Q: The words “move” and “appreciate” are often used in local government in San Francisco, but not always to my liking. I hear “so moved” when a motion is approved rather than introduced. And I hear things like “I want to appreciate her advocacy” instead of “I appreciate her advocacy.” Your thoughts, please.
A: We’re volunteer land-use commissioners in our small New England town, so we’re intimately acquainted with the jargon of local government.
We’ve never heard “So moved” used to indicate that a motion has been approved. The usual expression would be “Motion carried” or “Motion approved.”
In our town, the chairman of a board, committee, or commission may say something like “I’d entertain a motion to approve the minutes” or “I’d entertain a motion to adjourn.”
One of the seated members may then say “So moved” as shorthand for “I move to approve the minutes” or “I move to adjourn.”
Some parliamentary mavens object to the use of “So moved” in such a case, insisting that it’s too vague and that a full motion should be made.
We see nothing wrong with using “So moved” for relatively minor motions like those mentioned above.
But we’d recommend a formal motion in more complex situations, such as a vote on a series of amendments to revise building setbacks.
As for the verb “appreciate,” it means to be thankful or grateful for something when used in the sense you’ve mentioned. The usual, idiomatic way of using it, as you point out, is “I appreciate her advocacy.”
The sentence “I want to appreciate her advocacy” seems off to you because it’s not idiomatic. In fact, it suggests just the opposite of what is intended: “I want to appreciate her advocacy, but …”

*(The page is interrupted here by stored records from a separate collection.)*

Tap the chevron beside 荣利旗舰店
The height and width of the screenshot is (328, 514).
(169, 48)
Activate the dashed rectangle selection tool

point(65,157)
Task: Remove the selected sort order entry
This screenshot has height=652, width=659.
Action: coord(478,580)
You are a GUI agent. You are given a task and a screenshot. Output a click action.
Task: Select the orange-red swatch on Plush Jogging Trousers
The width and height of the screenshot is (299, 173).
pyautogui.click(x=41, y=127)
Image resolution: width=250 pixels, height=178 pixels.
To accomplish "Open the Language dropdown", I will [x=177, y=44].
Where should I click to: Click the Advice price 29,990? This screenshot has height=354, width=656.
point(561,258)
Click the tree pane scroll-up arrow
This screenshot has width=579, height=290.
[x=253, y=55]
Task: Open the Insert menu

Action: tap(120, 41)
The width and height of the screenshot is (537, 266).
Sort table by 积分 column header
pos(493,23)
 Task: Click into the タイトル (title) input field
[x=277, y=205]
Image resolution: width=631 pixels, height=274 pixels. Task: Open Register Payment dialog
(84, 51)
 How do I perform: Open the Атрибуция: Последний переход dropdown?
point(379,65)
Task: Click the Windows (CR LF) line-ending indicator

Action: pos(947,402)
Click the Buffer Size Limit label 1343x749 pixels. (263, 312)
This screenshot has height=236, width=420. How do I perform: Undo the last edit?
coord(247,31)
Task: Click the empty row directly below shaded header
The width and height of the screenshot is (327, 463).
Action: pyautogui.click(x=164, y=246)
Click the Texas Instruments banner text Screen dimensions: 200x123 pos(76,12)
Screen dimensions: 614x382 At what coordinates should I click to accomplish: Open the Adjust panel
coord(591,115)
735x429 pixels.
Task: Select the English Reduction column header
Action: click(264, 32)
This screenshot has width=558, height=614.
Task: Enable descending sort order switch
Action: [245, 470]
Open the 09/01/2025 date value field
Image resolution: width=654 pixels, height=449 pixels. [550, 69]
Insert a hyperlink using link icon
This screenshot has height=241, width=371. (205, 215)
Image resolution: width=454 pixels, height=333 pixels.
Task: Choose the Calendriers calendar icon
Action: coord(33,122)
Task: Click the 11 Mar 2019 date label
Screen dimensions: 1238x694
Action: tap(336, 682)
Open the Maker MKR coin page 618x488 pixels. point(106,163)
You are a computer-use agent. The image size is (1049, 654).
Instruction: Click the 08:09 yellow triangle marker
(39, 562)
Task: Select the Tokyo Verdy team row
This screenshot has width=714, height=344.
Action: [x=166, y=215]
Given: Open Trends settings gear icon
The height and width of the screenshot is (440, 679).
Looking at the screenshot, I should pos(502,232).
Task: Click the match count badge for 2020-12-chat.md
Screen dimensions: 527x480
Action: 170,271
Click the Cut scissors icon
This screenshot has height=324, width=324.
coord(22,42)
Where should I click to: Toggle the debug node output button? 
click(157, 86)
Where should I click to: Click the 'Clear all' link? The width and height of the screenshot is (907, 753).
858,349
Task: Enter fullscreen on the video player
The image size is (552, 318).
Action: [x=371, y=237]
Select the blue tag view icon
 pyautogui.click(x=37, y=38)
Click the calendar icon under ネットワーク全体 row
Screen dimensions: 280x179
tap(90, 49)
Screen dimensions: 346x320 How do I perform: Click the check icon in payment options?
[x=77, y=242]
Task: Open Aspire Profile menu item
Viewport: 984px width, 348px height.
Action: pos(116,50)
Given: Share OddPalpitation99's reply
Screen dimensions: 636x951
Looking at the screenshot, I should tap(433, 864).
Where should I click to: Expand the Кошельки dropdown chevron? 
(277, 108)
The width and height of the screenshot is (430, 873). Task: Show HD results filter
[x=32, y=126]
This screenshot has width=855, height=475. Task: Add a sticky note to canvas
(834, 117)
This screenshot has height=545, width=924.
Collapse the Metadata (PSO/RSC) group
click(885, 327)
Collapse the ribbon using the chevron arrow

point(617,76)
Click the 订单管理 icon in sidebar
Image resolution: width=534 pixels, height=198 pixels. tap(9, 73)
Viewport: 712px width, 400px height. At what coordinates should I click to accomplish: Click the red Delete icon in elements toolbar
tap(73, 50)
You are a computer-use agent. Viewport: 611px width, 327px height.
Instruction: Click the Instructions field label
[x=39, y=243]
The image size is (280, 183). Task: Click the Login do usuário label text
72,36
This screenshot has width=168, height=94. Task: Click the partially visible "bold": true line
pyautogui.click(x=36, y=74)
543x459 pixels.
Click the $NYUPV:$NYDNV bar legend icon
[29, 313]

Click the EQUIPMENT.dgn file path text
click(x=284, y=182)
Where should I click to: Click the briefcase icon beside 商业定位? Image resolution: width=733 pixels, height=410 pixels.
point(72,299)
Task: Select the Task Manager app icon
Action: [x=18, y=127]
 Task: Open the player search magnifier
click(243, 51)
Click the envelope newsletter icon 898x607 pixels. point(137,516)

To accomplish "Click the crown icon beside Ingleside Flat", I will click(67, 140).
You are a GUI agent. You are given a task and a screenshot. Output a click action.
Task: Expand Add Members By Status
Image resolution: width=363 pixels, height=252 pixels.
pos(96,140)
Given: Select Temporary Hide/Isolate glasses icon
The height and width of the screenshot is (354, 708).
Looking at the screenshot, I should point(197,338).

With a little help from our friends at Google, we found lots of examples of the “want to” usage that bugs you, such as “I want to appreciate his gifts of fatherhood and joy” and “I want to appreciate his generosity.”
However, we also found many examples of “want to” followed by a not-so-appreciative “but” clause, including this one from a post on Tumblr: “I want to appreciate Tupac’s music but I cannot get into it.”
We wrote a post a couple of years ago about the use of “but” clauses in backhanded statements like “It’s not about the money, but …” and “It really doesn’t matter to me, but …”
The technical term for this kind of usage is “procatalepsis.” The word comes from post-classical Latin, and it’s defined by the Oxford English Dictionary as a “rhetorical figure by which an opponent’s objections are anticipated and answered.”